Source passage:
+===+
Compare Mortgages in Three Easy Steps
Have you ever wondered how to compare mortgages from lender to lender? What a pain! Factor in a salesperson with the “car sales” mentality and you can go crazy trying to decide which deal is really the best. Having worked in the mortgage business for quite some time I thought I would share with you the easiest way to figure out who is really offering the best deal. This method is good for 90% of the people in the home market today.
1) Know Your Credit Situation - One of the key factors of learning how to compare mortgages is knowing where your credit is in the eyes of the lender. If you have excellent credit you probably already have a good idea of what your credit score is, that’s why it’s excellent. If you have “no idea” or know you have less than perfect credit it is imperative that you pay attention here.
Low to average credit is where lenders make the bulk of their profits. I will say this again, low to average credit borrowers pay an average of 35% more profit on the loan over good credit borrowers.
This is not entirely credit related though. It is true that you may pay more for the rates due to your credit situation, but the lenders profit margin does not have to go up, it should be relative to the loan amount. Knowing your credit scores are crucial to effective mortgage shopping. You can learn the programs that each lender is prepared to offer for that score.
Some times you can correct one or two items on your bureau and save thousands of dollars. The key to having your own bureau is to see first hand why the lenders are giving you the rates and terms they are offering. If one lender looks a lot better than the rest he or she may be giving you a quote without thoroughly examining your bureau.
Most lenders will offer the same type of programs, the difference is their profit margin. Knowing your credit score and where you stand in the eyes of each lender will help you make the best decision on your mortgage. You can get your credit scores for free here by joining a credit monitoring program, which can be canceled later if you wish.
+===+
Supplied data:
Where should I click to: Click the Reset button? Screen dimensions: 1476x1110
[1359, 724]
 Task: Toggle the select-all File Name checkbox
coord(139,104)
+===+
Given exercise:
In the mortgage comparison text above, rewrite the part that opens with the words "Low to average credit is" and closes with "good credit borrowers.", replacing "borrowers" with "applicants".

Task result:
Low to average credit is where lenders make the bulk of their profits. I will say this again, low to average credit applicants pay an average of 35% more profit on the loan over good credit applicants.